In this file photo taken on March 18, 2022, employees spray disinfectant and wipe surfaces as part of preventative measures against the COVID-19 pandemic at the Pyongyang Children's Department Store in Pyongyan. (KIM WON JIN / AFP)
SEOUL / TOKYO / CANBERRA – The Democratic People’s Republic of Korea said on Sunday a total of 42 people had died as the country began its fourth day under a nationwide lockdown aimed at stopping the country's first confirmed COVID-19 outbreak.
All provinces, cities and counties of the country have been totally locked down and working units, production units and residential units closed from each other since the morning of May 12 and strict and intensive examination of all the people is being conducted.
The DPRK’s admission on Thursday that it is battling an "explosive" COVID-19 outbreak has raised concerns that the virus could devastate a country with an under-resourced health system, limited testing capabilities and no vaccine program.
State news agency KCNA said the country was taking "swift state emergency measures" to control the epidemic.
"All provinces, cities and counties of the country have been totally locked down and working units, production units and residential units closed from each other since the morning of May 12 and strict and intensive examination of all the people is being conducted," KCNA reported on Sunday.
A day earlier DPRK leader Kim Jong-un said the spread of COVID-19 had thrust his country into "great turmoil" and called for an all-out battle to overcome the outbreak.
Health authorities set up more epidemic prevention posts, and urgently transported medical supplies to hospitals and clinics, while senior officials had donated reserve medicines, KCNA reported.
A "large proportion" of the deaths have been due to people "careless in taking drugs due to the lack of knowledge and understanding of stealth Omicron variant virus infection disease and its correct treatment method," the report said.
Korean Central Television on Saturday night broadcast treatments for the fever.

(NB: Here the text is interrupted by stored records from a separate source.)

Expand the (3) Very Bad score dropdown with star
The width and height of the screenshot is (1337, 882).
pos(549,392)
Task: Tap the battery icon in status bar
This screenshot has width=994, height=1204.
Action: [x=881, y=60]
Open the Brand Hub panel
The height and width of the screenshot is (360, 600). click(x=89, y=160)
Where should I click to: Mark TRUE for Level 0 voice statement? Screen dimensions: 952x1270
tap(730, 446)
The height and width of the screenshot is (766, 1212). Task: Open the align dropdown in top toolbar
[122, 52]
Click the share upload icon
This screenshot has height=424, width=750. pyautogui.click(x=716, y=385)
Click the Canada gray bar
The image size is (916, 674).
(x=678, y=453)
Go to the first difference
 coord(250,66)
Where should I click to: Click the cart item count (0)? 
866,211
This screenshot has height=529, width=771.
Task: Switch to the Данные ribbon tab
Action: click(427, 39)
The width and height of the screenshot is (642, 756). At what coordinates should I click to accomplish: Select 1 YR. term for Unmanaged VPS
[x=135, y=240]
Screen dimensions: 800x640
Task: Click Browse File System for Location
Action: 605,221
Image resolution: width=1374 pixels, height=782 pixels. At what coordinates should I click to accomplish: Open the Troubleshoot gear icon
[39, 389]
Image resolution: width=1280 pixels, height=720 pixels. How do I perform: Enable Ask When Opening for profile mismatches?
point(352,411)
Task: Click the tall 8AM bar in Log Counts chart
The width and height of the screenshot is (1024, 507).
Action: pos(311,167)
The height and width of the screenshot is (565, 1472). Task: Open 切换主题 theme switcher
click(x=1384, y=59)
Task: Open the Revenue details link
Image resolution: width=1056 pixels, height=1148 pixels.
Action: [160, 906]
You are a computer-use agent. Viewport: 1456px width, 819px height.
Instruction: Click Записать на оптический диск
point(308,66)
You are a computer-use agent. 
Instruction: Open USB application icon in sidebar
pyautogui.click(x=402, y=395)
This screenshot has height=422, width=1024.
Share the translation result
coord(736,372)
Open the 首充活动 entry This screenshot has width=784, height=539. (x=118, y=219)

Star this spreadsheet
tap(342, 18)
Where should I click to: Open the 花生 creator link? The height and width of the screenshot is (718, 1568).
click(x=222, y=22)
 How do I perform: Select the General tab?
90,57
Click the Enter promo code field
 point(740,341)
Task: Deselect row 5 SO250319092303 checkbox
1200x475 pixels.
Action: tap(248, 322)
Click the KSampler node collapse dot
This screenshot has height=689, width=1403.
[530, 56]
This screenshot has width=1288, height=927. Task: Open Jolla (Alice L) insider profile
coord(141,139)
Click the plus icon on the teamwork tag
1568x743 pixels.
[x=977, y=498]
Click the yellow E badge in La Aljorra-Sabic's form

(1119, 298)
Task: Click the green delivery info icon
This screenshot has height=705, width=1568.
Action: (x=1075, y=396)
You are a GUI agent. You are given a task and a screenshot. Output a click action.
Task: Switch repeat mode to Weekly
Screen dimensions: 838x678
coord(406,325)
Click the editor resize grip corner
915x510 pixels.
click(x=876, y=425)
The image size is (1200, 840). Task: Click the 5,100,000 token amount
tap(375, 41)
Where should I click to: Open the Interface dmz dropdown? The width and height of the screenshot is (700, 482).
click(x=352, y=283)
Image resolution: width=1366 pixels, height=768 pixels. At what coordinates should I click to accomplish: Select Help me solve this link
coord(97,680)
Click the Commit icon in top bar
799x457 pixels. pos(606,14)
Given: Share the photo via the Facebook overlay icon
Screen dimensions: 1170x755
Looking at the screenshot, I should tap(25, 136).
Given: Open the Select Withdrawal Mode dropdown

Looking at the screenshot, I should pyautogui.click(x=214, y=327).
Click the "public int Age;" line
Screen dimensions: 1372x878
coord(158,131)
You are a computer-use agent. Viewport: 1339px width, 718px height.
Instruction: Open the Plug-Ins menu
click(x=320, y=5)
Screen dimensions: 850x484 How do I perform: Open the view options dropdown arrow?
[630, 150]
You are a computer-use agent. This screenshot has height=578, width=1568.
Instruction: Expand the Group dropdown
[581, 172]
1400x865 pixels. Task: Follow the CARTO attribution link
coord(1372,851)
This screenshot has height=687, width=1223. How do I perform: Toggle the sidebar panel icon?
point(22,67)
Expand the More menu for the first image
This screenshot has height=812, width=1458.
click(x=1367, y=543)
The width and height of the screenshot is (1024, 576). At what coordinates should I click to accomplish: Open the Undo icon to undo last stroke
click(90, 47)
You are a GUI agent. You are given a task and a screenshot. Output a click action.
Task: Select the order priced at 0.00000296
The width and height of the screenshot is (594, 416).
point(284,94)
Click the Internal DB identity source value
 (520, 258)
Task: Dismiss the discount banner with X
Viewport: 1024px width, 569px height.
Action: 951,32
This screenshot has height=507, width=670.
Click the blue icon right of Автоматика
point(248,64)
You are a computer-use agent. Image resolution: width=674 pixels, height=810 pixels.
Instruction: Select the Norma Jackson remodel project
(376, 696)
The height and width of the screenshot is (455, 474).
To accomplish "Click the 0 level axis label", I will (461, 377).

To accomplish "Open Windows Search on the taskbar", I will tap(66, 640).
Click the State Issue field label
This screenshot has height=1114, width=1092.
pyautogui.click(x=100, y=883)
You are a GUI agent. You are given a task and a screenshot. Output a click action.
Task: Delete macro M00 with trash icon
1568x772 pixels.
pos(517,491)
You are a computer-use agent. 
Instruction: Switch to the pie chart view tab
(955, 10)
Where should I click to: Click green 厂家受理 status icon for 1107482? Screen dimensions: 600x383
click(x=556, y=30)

A doctor at Kimmanyu Hospital suggested "gargling with salt water" and taking different medications in case of high temperature, headache and muscle and joint pains.
KCNA on Saturday also suggested drinking lonicera japonica tea or willow leaf tea three times a day.
At least 296,180 more people came down with fever symptoms, and 15 more had died as of Sunday, the outlet said.
Overall the DPRK has reported 820,620 suspected cases, with 324,550 still under medical treatment, KCNA said.
The country had previously claimed no confirmed cases of the virus, and is one of only two countries in the world that have yet to begin a COVID vaccination campaign, according to the World Health Organization.
Australia's health body has warned that coronavirus cases will continue to rise due to community complacency.
Australia's per capita infection rate is now among the highest in the world, with an expected spike in cases during the looming winter
Australia reported more than 50,000 new COVID-19 infections for three consecutive days between Wednesday and Friday, and as of Friday, the death toll has reached 7,721, more than 800 up from three weeks ago.
It takes the number of cases recorded so far in May past 500,000 and the number of deaths past 500.
Australia's per capita infection rate is now among the highest in the world, with an expected spike in cases during the looming winter.
Chris Moy, vice-president of the Australian Medical Association, said that freedoms across Australia after almost two years of strict restrictions have "a price."
"Across Australia we are getting about 40,000 cases a day, and there are 350,000 people with COVID at any moment ... and 3,000 people in hospital," he told Australian Broadcasting Corporation radio.
"We are up there with the very largest case numbers in the world, partly because we didn't have so many cases earlier but the complacency, the freedom has a price."
Moy said that with new Omicron variants continuing to emerge Australians could not rely on previous infection for immunity.
"We really need people vaccinated and not just relying on the fact that they may have had COVID previously, because obviously if you look at that logically the concern is there could be a surge from BA4 and BA5 at some stage," he said.
Japan plans to extend up to $100 million in aid to developing countries in the Indo-Pacific region to help them better battle the COVID-19 pandemic, Foreign Minister Yoshimasa Hayashi said on Friday.
Hayashi made the comment to reporters on the sidelines of a Group of Seven foreign ministers meeting in Germany, where discussion focused mostly on the Russia-Ukraine conflict.
"We will also discuss COVID-19 response at working dinner tonight. I will unveil a plan to offer up to $100 million in aid mainly to the Indo-Pacific, with focus on vaccination data management, border control and disposal of infectious waste," he said.